New research from Synergy Research Group saw more than 100 deals in 2019, a 50% growth over 2018, and private-equity companies accounted for 80% of them.

M&A activity broke the 100 transaction mark for the first time in 2019, and that comes despite a 45% decline in public company activity, such as the massive Digital Reality Trust purchase of Interxion. At the same time, the size of the deals dropped in 2019, with fewer worth $1 billion or more vs. 2018, and the average deal value fell 24% vs. 2018.

Since 2015, there have been approximately 350 data-center deals, both public and private, with a total value of $75 billion, according to Synergy. Over this period, private equity buyers have accounted for 57% of the deal volume.

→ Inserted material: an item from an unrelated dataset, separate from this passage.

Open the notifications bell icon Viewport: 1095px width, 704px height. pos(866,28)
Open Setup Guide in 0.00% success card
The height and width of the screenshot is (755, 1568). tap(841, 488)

Deals were roughly a 50-50 split until 2018 when public company purchases began to trail off.

Anecdotally, I’ve heard one reason for the decline in big deals is there are no more big purchases to be had, at least in the US. DRT/Interxion is an exception, and Interxion is a foreign company. Other big deals, like Equinix purchasing Verizon’s data centers for $3.6 billion in 2017 or AT&T selling its data centers to private equity company Brookfield in 2019. There just isn’t much left to sell.

The question becomes is this necessarily a good thing? Private equity firms have something of a well-earned bad reputation for buying up companies, sucking all the profit out of them and discarding the empty husk.

But John Dinsdale, chief analyst for Synergy, said not to worry, that the private equity firms grabbing data centers are looking to grow them. “This is a heavily infrastructure-oriented business where what you can take out is pretty directly related to what you put in. A lot of these equity investors are looking to build something rather than quickly flipping the assets,” he said via e-mail.

He added “In these types of business there isn’t that much manpower, HQ or overhead there to be stripped out.” Which is true. Data centers are pretty low-staffed. It was a national news item several years ago that Apple’s $1 billion data center in rural North Carolina would only create 50 jobs. That’s true for most data centers.

At least one big player, Digital Realty Trust, was formed in 2004 after private-equity firm GI Partners bought out 21 data centers from a bankruptcy. DRT has grown to 214 centers in the U.S. and Europe.

So in this case, a private equity firm buying out your data center provider might prove to be a good thing.